The day patient program currently offers 12 places which may be shared between more than 12 patients. It functions flexibly and offers an intermediate intensity of care as either a step up from outpatient care when greater intensity of treatment is required to achieve progress, or as a step down from in-patient care when a lower intensity of care is sufficient to maintain progress.
Multidisciplinary care provides nutritional, medical, psychological, occupational and social components of care through a combination of individual, group and family work with an emphasis upon community care and rehabilitation. Intensity of treatment varies from 1-5 days a week according to clinical need.

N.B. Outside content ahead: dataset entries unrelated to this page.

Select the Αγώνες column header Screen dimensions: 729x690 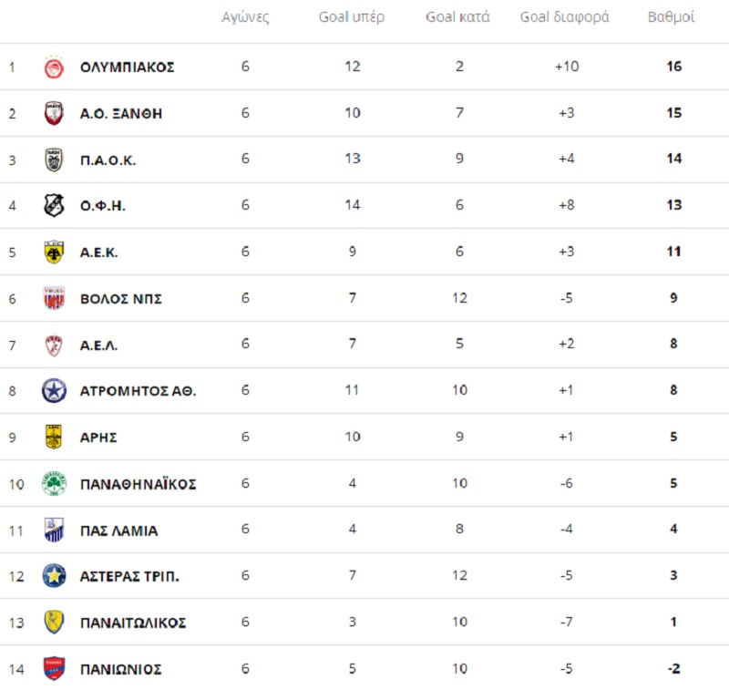coord(245,17)
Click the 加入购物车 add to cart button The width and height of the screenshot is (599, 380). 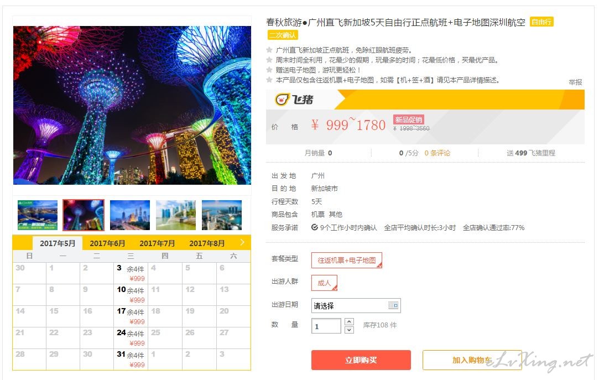[x=472, y=360]
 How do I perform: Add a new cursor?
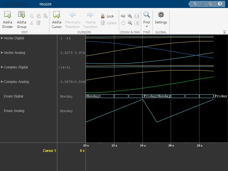click(57, 15)
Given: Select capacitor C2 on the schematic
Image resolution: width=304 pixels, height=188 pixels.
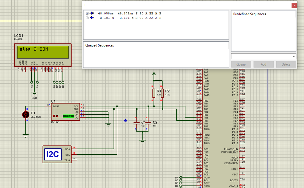Looking at the screenshot, I should point(148,123).
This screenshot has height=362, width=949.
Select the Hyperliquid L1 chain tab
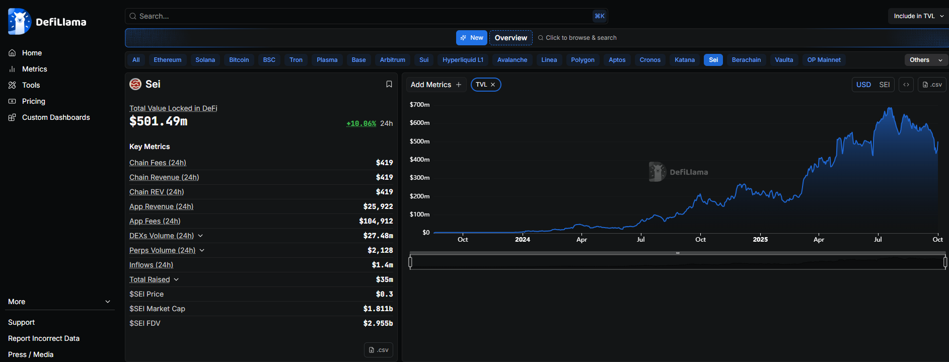463,60
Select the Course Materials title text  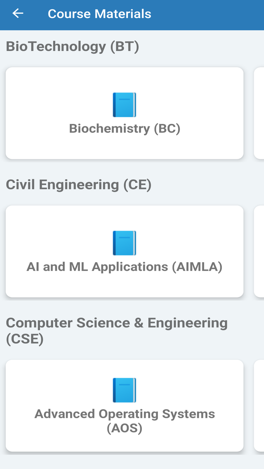(99, 13)
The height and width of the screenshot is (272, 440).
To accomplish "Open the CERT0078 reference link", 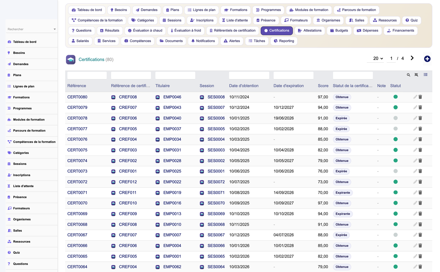I will [77, 118].
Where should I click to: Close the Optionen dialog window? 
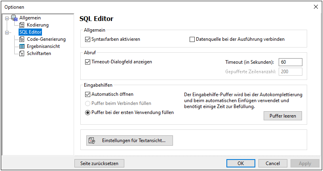pyautogui.click(x=315, y=7)
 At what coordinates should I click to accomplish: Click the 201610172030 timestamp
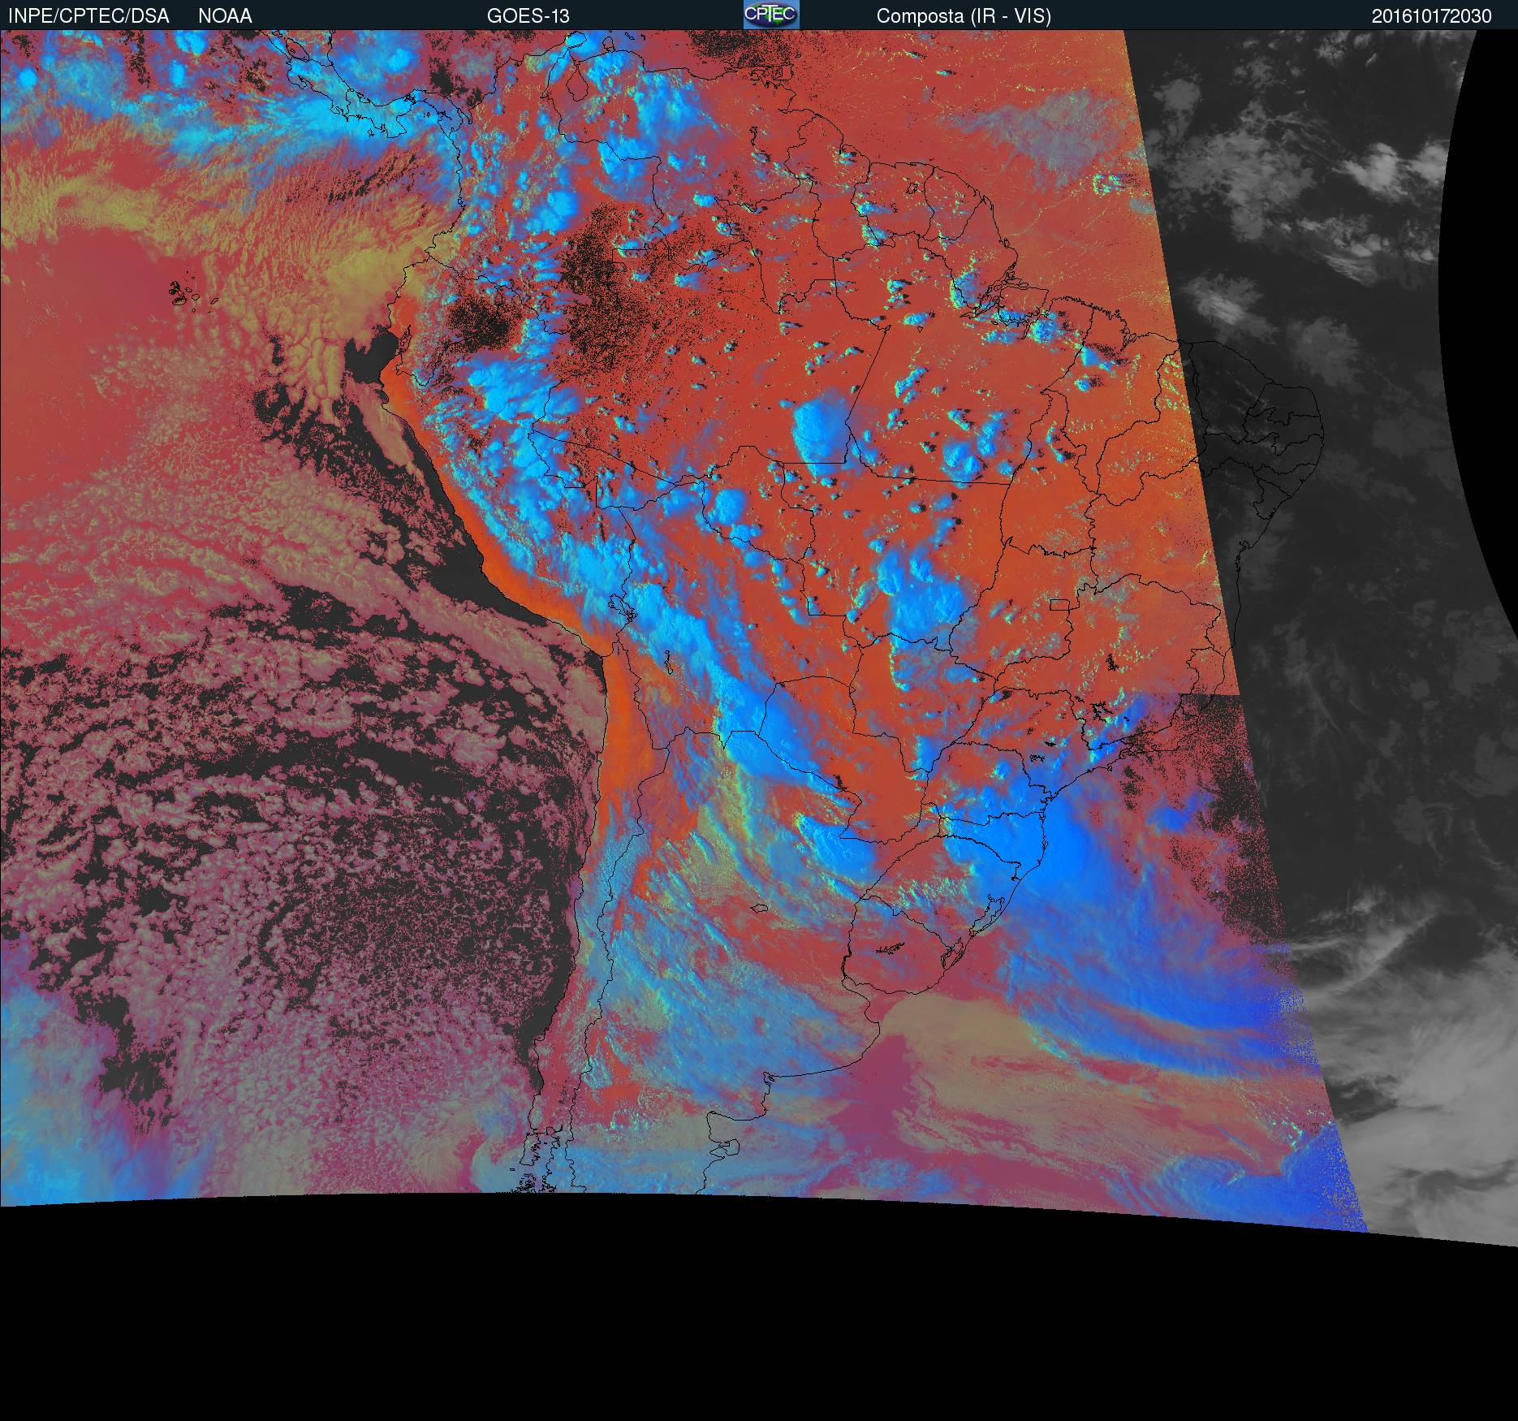coord(1431,16)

Care plans and length of stay in in-patient and day patient care is guided by individual need and not by fixed programs of treatment. The day and in-patient programs combine meals and nutritional support with more intensive medical, psychological and social care than can be provided by out-patient attendance. Care is delivered through a combination of group work, individual sessions, specialist psychotherapies and occupational therapy interventions within a framework of motivational enhancement. Many of the components of the day-program are accessible to both in-patients and day patients, in order to facilitate flexible and graduated movement between these two levels of care.

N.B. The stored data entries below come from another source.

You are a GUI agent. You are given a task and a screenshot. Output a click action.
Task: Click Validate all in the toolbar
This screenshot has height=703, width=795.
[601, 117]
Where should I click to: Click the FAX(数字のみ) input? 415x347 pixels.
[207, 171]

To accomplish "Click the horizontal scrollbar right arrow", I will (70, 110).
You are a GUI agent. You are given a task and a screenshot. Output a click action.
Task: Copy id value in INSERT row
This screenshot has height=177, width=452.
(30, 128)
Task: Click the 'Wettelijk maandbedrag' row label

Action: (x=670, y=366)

This is particularly important in facilitating early discharge from hospital to ongoing day patient care. Transitions between services (or components within a service), are associated with high risk of disengagement and relapse. Continuity of relationships with staff and peer group, structure of the program and familiarity of the environment help to reduce the risk of disengagement or relapse at the time of transition from in-patient to day patient care.

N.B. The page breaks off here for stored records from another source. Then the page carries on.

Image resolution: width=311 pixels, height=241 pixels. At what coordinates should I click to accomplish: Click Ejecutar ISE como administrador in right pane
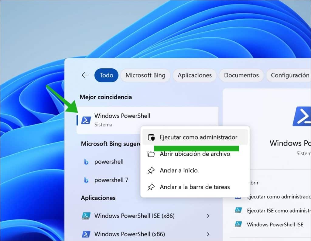click(278, 210)
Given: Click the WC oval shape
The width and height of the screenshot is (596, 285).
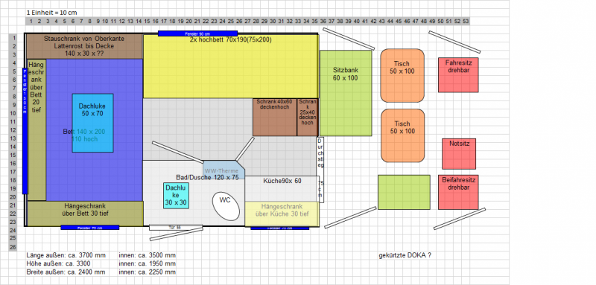Looking at the screenshot, I should [x=226, y=206].
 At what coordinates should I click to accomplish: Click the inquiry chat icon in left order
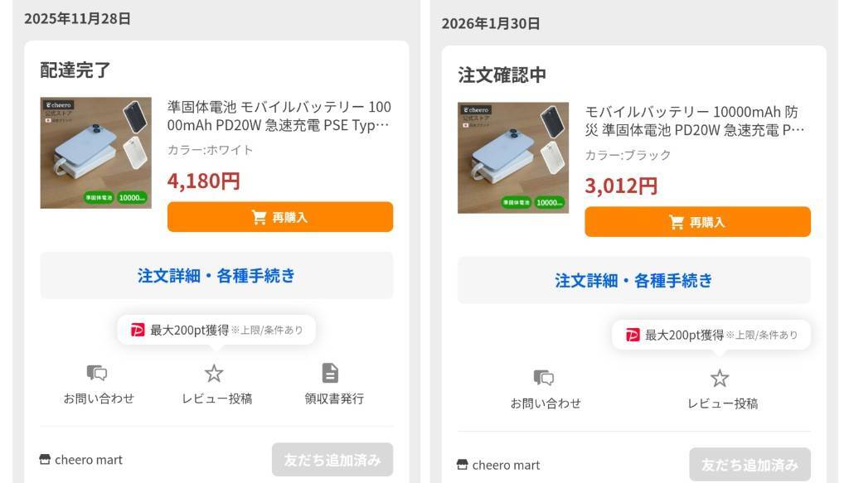pyautogui.click(x=98, y=373)
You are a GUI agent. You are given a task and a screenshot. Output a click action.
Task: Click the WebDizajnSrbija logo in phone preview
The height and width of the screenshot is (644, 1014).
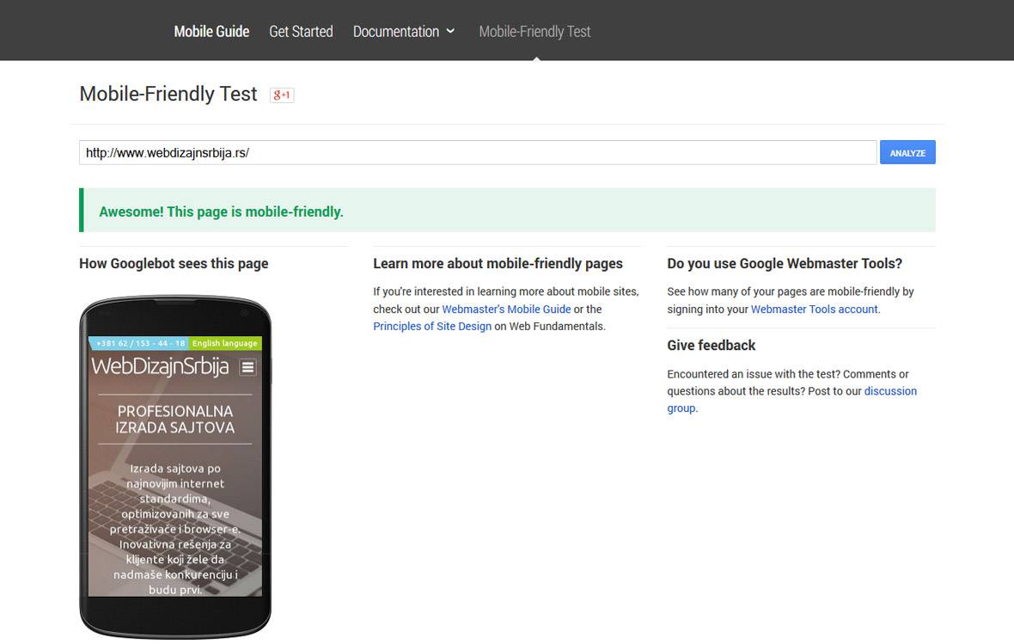tap(160, 367)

Transitions are graded, with periods of increasing home leave in preparation for discharge to day patient care. Timing of transition is determined by progress with weight gain during periods of home leave and not by fixed length of stay or Body Mass Index (BMI) criteria. Thus, if a patient is able to continue to make progress with weight gain on leave, she is able to continue care as a day patient, even if BMI remains low. Where geography precludes the use of day patient care, in-patient care is extended until there is evidence from periods of extended leave that progress is likely to continue with local out-patient care.